[Problem description] The line with "Open the support chat bubble" starts the range, and the last line of the listing ends it. Retype that range exactly, without pictures.

# # #

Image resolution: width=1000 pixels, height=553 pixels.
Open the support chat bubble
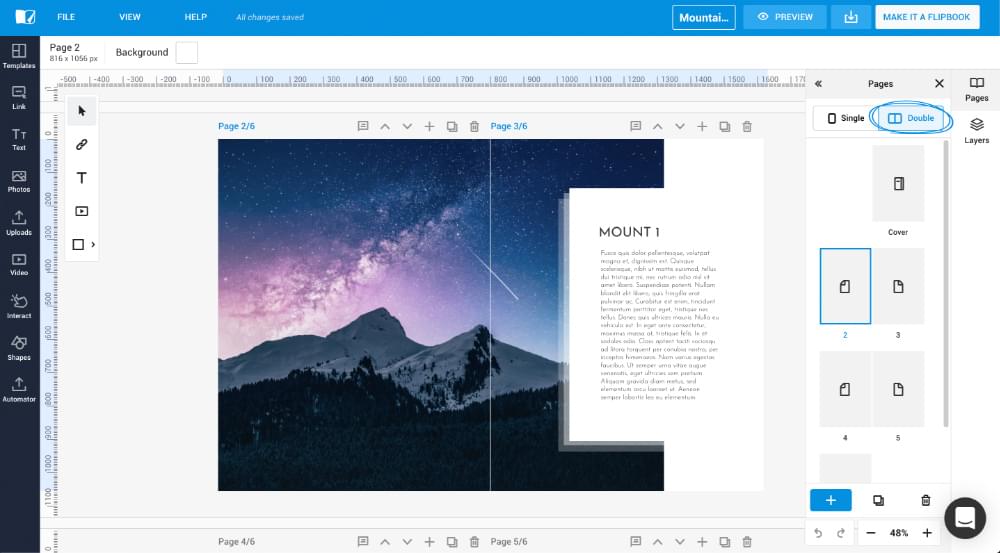965,517
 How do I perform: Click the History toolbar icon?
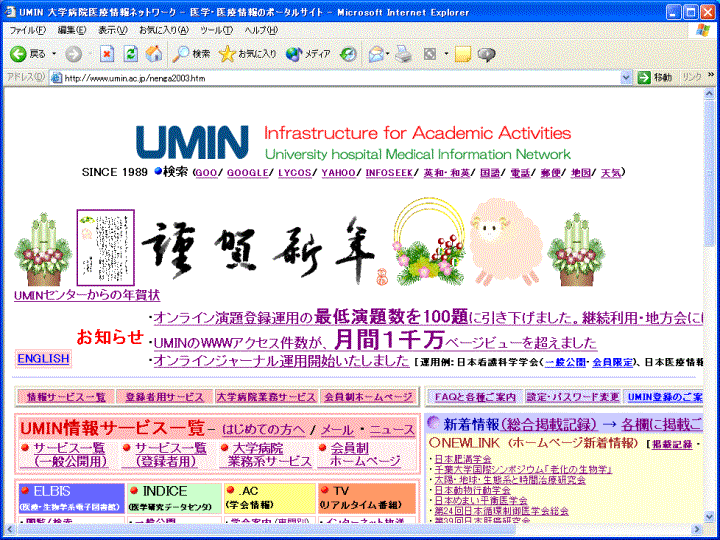[347, 53]
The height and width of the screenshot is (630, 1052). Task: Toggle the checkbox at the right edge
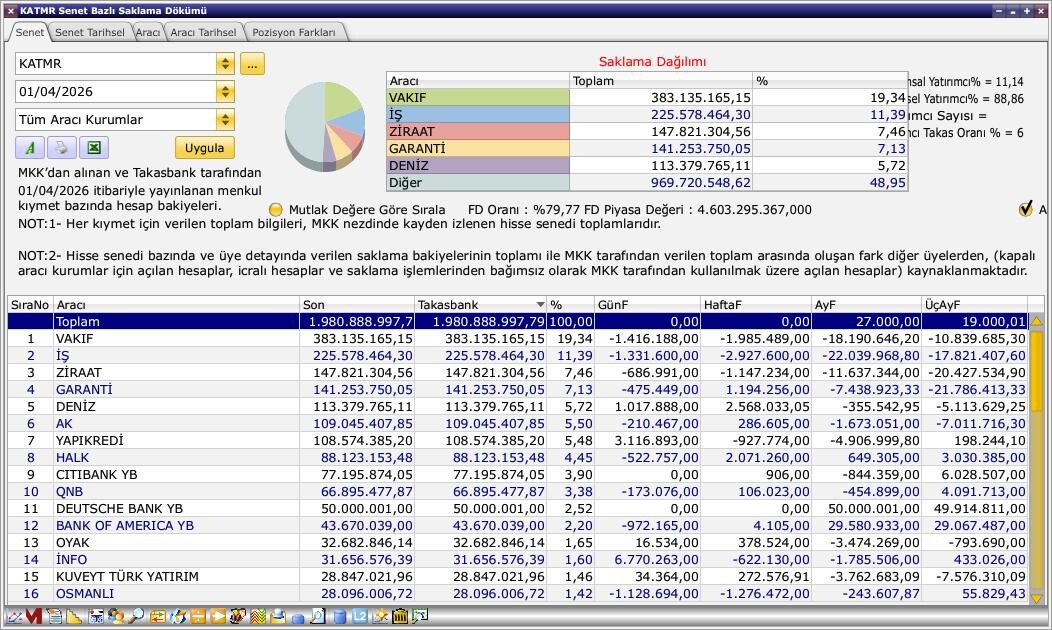tap(1025, 209)
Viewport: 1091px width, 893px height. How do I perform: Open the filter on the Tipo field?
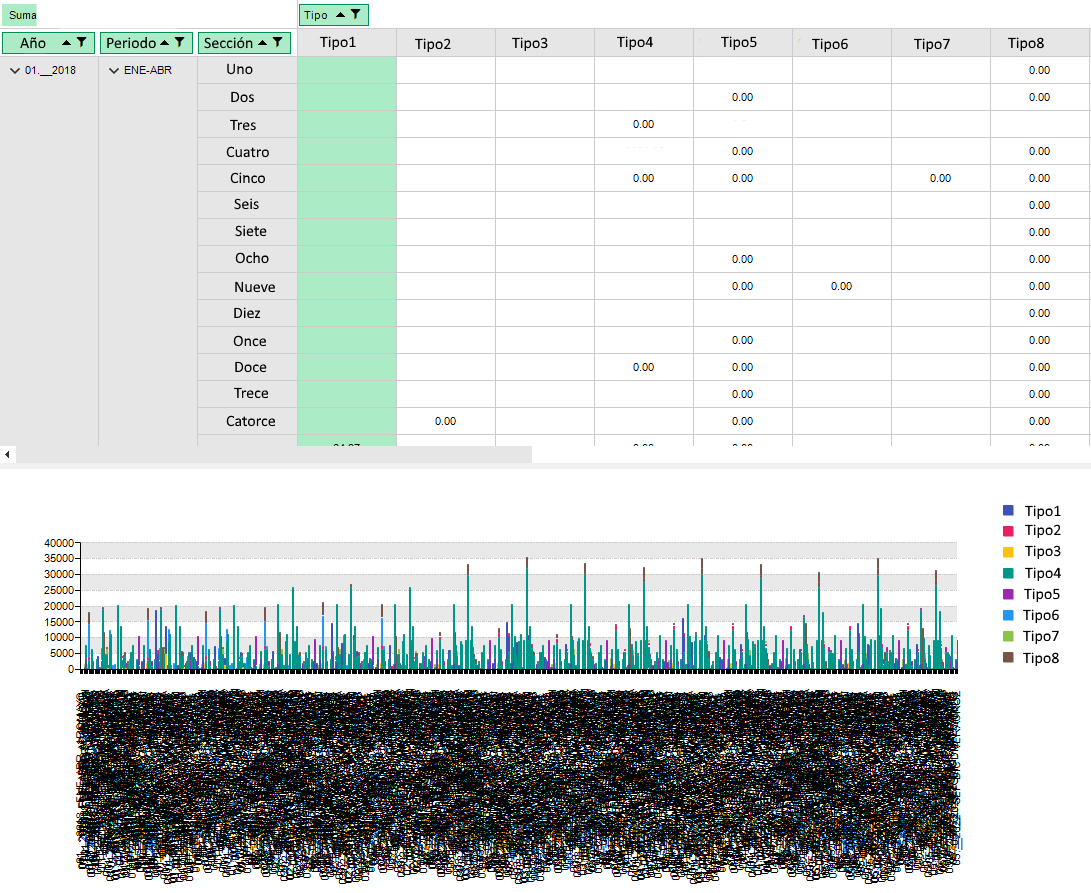(x=356, y=14)
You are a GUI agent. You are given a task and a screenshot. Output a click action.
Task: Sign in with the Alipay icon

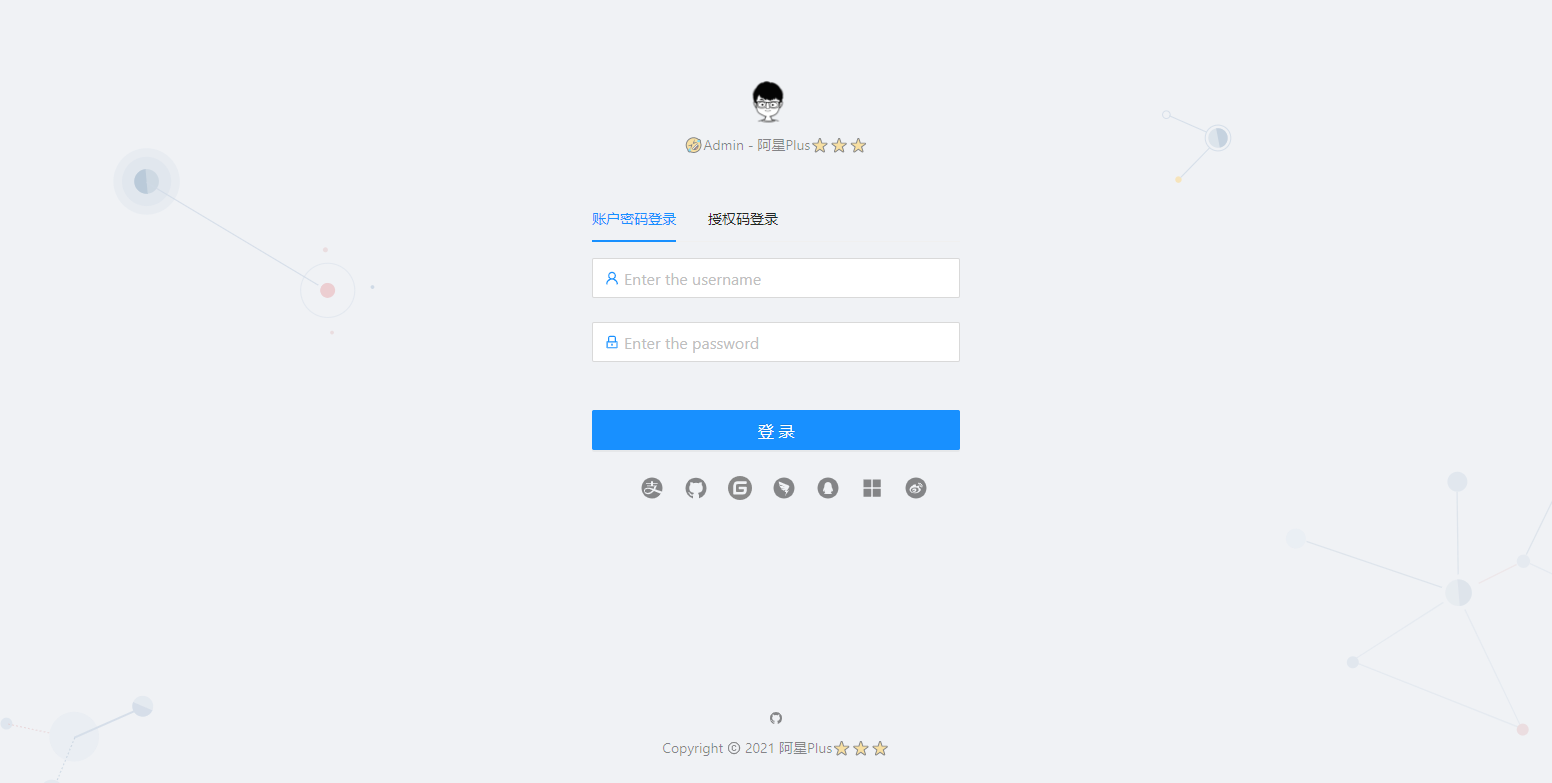(652, 488)
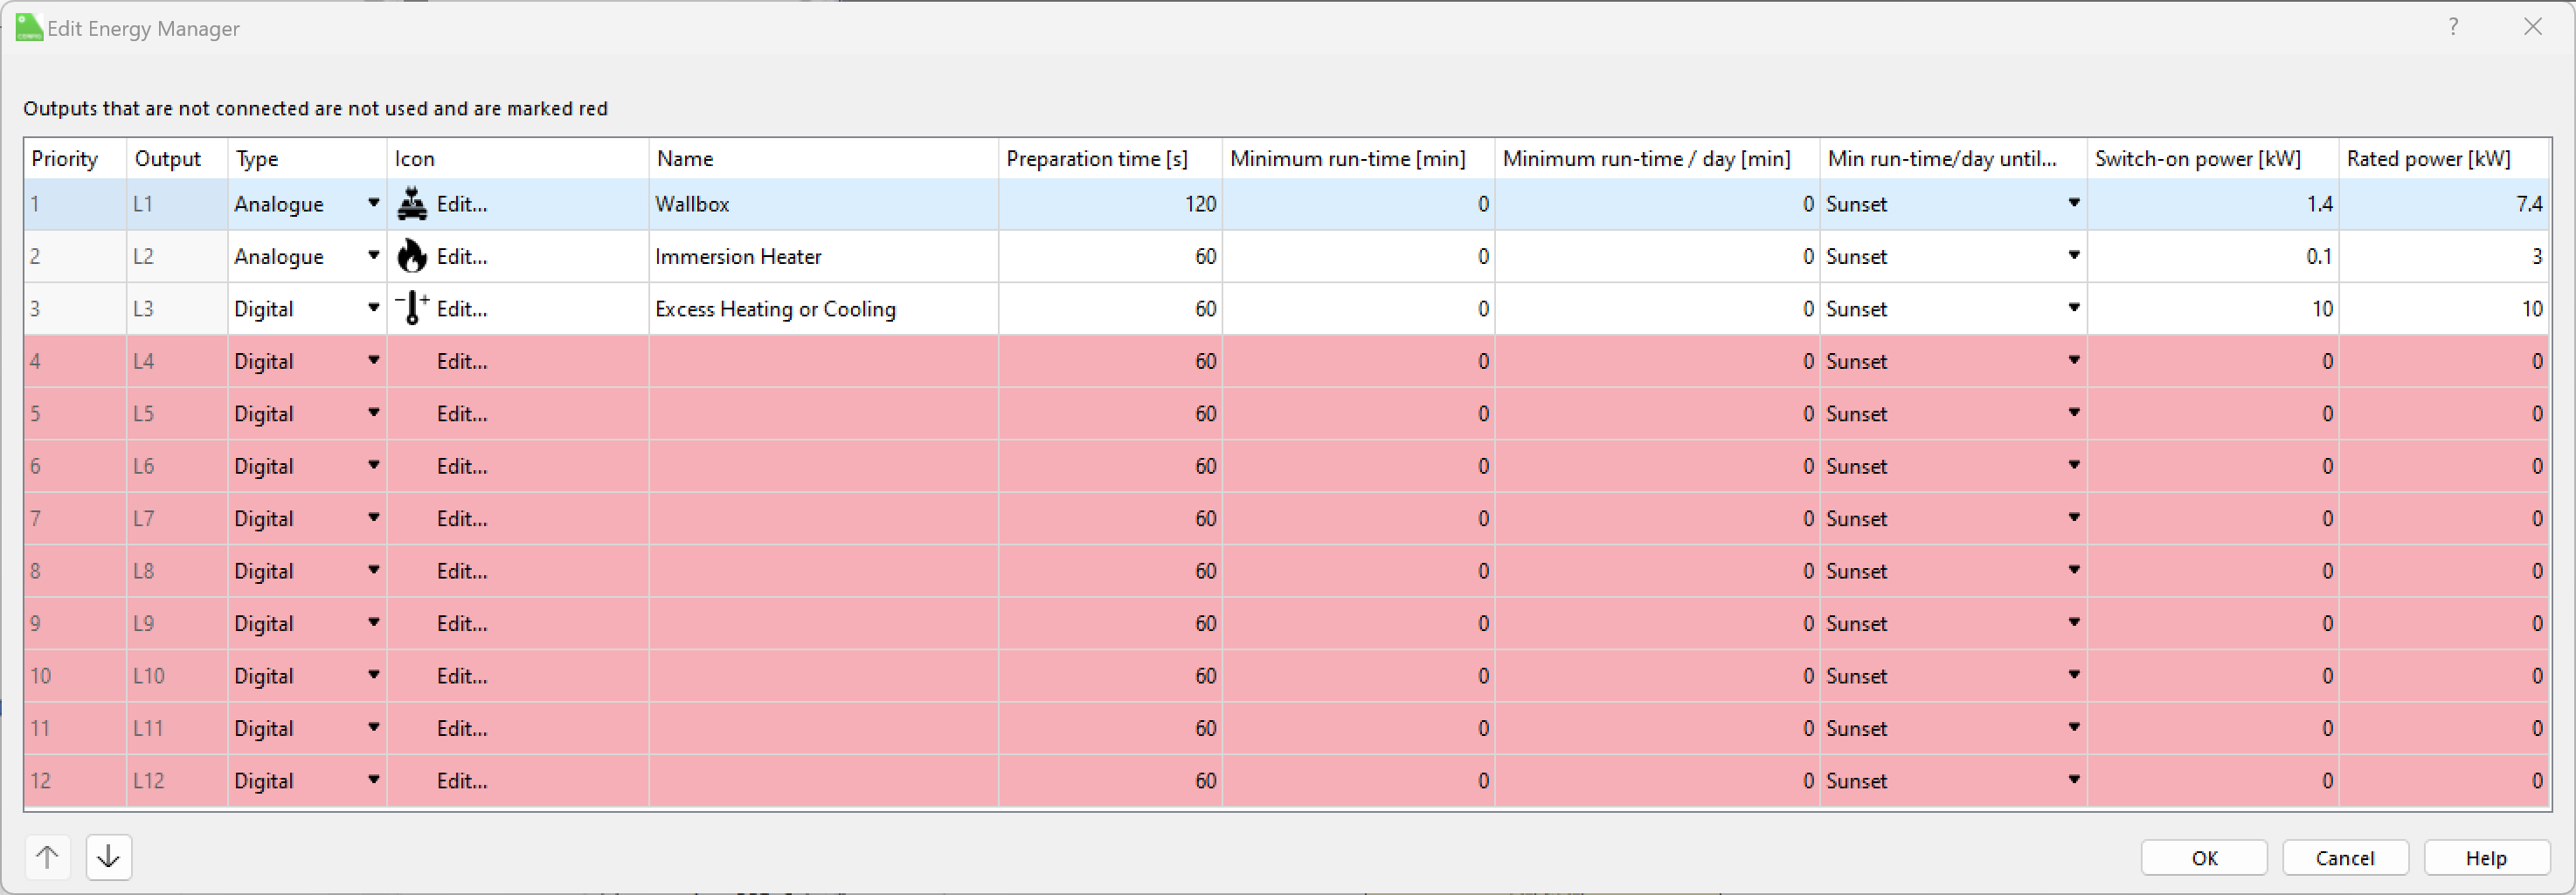Open the Help button at bottom right
2576x895 pixels.
click(x=2485, y=858)
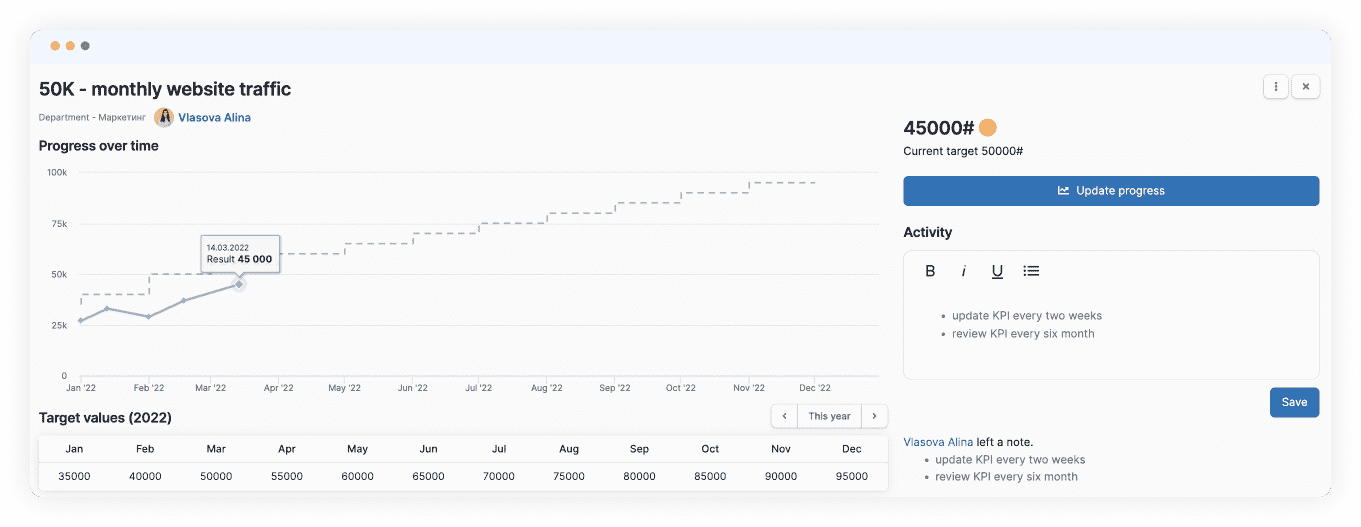Click Vlasova Alina's name in the note log
This screenshot has width=1361, height=527.
(x=938, y=442)
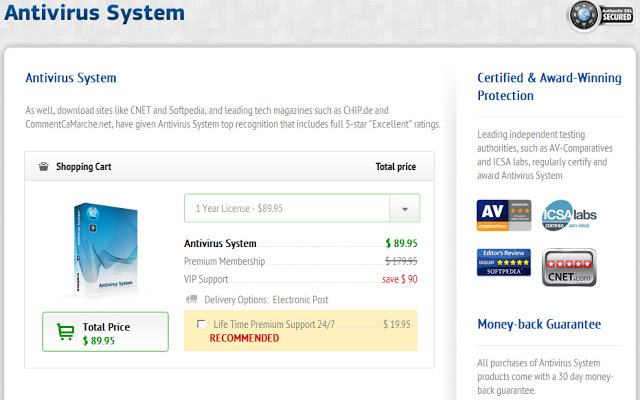Click the Life Time Premium Support 24/7 label
640x400 pixels.
[x=274, y=324]
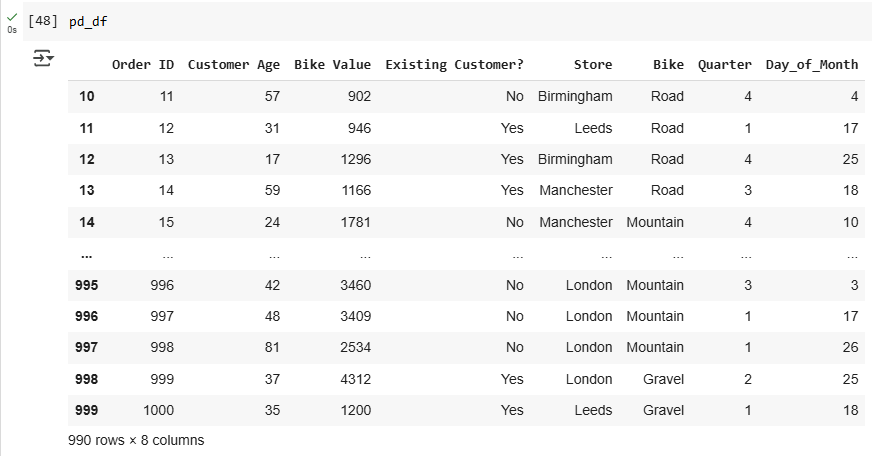Select the Existing Customer? column header
872x456 pixels.
coord(454,65)
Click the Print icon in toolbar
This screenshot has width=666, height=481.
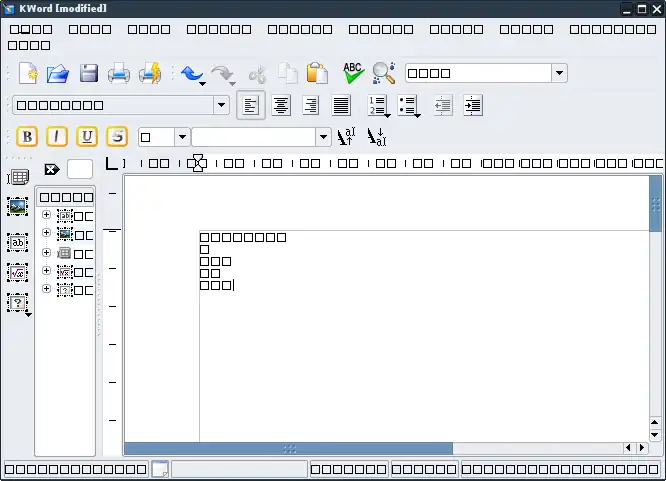point(119,73)
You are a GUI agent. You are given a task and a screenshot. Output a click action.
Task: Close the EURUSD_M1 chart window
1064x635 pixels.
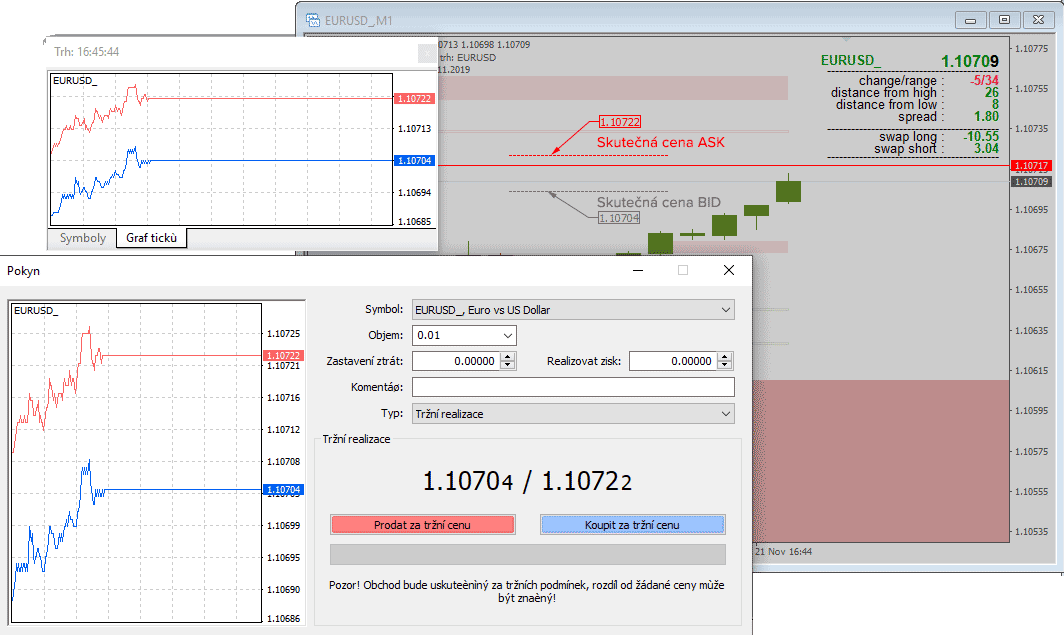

# # #

[Answer space]
Open the support chat bubble
965,517
 How do I perform: Click the History toolbar icon?
[347, 53]
The height and width of the screenshot is (630, 1052). Task: Toggle the checkbox at the right edge
tap(1025, 209)
Viewport: 1091px width, 893px height. How do I perform: Open the filter on the Tipo field?
(x=356, y=14)
You are a GUI agent. You are given a task and a screenshot. Output a click action.
Task: Sign in with the Alipay icon

(652, 488)
Open the Help button at bottom right
2576x895 pixels.
click(x=2485, y=858)
Click Vlasova Alina's name in the note log
This screenshot has width=1361, height=527.
(x=938, y=442)
Click the Life Time Premium Support 24/7 label
640x400 pixels.
[x=274, y=324]
Select the Existing Customer? column header
872x456 pixels.
coord(454,65)
Click the Print icon in toolbar
This screenshot has width=666, height=481.
point(119,73)
You are a GUI agent. You are given a task and a screenshot. Output a click action.
Task: Close the EURUSD_M1 chart window
1064x635 pixels.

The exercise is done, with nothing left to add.